#### Exercise directions:
When the line containing "The width and height of the screenshot is (1364, 763)." appears in the entries below, begin printing there and stop after the line containing "The image size is (1552, 960)."; print each of those lines exactly and no other line.

--- Records provided Enclosed Below ---

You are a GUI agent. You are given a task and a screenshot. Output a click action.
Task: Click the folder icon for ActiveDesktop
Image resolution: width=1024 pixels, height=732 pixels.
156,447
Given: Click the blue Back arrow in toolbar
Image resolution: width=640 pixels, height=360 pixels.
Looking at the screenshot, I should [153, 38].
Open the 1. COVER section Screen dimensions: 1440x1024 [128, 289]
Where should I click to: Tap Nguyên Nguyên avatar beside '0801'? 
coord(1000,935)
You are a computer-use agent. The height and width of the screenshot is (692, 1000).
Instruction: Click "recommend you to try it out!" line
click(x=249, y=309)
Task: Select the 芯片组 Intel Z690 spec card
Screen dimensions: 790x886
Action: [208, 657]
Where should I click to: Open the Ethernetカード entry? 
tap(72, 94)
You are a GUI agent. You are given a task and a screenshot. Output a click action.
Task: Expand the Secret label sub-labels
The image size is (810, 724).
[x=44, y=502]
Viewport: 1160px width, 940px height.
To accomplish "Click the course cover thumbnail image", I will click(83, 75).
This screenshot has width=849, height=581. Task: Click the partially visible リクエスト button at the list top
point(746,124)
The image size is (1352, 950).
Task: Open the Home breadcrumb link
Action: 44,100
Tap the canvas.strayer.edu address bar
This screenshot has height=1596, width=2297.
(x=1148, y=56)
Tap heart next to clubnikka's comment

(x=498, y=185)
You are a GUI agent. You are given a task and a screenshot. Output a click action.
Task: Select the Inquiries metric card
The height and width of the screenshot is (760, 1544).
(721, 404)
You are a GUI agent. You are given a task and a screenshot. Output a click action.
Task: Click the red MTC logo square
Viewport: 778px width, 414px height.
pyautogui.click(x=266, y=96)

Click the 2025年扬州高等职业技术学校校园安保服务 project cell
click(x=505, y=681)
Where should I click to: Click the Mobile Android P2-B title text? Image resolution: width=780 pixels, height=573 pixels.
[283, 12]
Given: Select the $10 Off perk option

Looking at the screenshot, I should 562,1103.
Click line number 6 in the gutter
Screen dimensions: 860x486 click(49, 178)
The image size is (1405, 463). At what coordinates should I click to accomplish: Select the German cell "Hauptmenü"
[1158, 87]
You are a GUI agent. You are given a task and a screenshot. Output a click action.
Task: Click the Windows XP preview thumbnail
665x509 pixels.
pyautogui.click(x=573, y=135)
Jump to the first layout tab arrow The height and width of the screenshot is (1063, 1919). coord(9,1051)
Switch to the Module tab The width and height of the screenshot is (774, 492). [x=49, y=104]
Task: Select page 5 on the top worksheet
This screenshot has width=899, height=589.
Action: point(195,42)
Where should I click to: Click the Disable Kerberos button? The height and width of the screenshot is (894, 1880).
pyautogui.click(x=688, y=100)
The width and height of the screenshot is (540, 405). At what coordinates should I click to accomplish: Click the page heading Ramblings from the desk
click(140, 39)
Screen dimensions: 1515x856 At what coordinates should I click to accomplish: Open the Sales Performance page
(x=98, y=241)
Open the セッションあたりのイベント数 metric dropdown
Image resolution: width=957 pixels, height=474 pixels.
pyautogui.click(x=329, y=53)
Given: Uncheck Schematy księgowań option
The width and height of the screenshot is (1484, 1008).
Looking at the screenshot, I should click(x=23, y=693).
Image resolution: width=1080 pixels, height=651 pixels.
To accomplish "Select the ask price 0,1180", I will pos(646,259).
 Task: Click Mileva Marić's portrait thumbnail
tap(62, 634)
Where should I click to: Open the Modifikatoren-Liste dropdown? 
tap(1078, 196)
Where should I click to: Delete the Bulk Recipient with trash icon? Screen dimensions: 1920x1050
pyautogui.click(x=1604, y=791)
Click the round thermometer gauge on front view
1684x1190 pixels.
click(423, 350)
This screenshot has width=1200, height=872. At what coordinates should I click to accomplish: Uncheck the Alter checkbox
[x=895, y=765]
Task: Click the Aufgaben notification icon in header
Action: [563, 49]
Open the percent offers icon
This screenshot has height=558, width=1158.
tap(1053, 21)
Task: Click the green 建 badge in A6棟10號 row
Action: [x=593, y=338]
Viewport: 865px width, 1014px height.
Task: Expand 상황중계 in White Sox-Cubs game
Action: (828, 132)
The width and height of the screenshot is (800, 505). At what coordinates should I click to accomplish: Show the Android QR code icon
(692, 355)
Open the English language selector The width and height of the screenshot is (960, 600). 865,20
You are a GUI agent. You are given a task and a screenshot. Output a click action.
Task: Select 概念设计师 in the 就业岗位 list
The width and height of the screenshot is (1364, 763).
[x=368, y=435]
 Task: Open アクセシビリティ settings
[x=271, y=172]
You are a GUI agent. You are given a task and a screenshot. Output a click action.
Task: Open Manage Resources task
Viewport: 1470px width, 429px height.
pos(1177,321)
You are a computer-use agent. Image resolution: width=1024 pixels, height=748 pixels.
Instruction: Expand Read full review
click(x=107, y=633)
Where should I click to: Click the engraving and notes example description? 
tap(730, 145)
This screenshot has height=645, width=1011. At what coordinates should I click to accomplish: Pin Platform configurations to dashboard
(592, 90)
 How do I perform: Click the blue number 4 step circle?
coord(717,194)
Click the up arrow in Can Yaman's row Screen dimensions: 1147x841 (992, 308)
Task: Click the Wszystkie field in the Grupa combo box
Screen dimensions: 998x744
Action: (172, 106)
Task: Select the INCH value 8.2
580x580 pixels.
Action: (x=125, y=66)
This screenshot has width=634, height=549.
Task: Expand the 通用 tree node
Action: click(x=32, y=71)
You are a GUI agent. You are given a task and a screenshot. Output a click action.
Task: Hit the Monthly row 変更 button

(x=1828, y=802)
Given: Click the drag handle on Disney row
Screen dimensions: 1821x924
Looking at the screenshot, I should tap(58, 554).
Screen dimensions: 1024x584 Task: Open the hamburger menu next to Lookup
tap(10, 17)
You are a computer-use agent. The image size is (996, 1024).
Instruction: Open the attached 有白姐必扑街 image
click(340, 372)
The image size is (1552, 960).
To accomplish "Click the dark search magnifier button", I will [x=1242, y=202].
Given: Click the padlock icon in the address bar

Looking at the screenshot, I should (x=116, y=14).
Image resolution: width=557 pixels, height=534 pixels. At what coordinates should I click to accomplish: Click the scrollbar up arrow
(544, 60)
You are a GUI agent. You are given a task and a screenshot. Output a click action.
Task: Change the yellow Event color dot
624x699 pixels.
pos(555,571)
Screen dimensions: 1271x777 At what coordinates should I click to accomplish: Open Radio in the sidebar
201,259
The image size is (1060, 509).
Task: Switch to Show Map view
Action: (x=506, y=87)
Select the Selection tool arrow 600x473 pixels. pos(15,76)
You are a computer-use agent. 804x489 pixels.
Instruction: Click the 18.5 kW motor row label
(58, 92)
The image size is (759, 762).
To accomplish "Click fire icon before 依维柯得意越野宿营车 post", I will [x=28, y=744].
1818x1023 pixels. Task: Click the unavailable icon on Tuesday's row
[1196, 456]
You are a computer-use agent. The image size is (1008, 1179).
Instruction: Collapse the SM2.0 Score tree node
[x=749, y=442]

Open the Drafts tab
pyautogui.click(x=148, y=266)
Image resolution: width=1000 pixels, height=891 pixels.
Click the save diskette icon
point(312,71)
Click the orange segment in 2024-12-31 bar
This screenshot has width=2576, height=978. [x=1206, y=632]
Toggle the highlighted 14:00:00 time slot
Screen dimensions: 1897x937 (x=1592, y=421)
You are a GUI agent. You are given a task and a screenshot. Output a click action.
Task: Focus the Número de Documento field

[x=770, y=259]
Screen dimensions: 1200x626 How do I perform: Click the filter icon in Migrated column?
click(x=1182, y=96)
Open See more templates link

--- End of Enclosed Records provided ---

#### Response:
The width and height of the screenshot is (1364, 763).
[x=368, y=435]
 Task: Open アクセシビリティ settings
[x=271, y=172]
You are a GUI agent. You are given a task and a screenshot. Output a click action.
Task: Open Manage Resources task
Viewport: 1470px width, 429px height.
pos(1177,321)
You are a computer-use agent. Image resolution: width=1024 pixels, height=748 pixels.
Instruction: Expand Read full review
click(x=107, y=633)
Where should I click to: Click the engraving and notes example description? 
tap(730, 145)
This screenshot has height=645, width=1011. At what coordinates should I click to accomplish: Pin Platform configurations to dashboard
(592, 90)
 How do I perform: Click the blue number 4 step circle?
coord(717,194)
Click the up arrow in Can Yaman's row Screen dimensions: 1147x841 (992, 308)
Task: Click the Wszystkie field in the Grupa combo box
Screen dimensions: 998x744
Action: (172, 106)
Task: Select the INCH value 8.2
580x580 pixels.
Action: (x=125, y=66)
This screenshot has width=634, height=549.
Task: Expand the 通用 tree node
Action: click(x=32, y=71)
You are a GUI agent. You are given a task and a screenshot. Output a click action.
Task: Hit the Monthly row 変更 button

(x=1828, y=802)
Given: Click the drag handle on Disney row
Screen dimensions: 1821x924
Looking at the screenshot, I should tap(58, 554).
Screen dimensions: 1024x584 Task: Open the hamburger menu next to Lookup
tap(10, 17)
You are a computer-use agent. The image size is (996, 1024).
Instruction: Open the attached 有白姐必扑街 image
click(340, 372)
The image size is (1552, 960).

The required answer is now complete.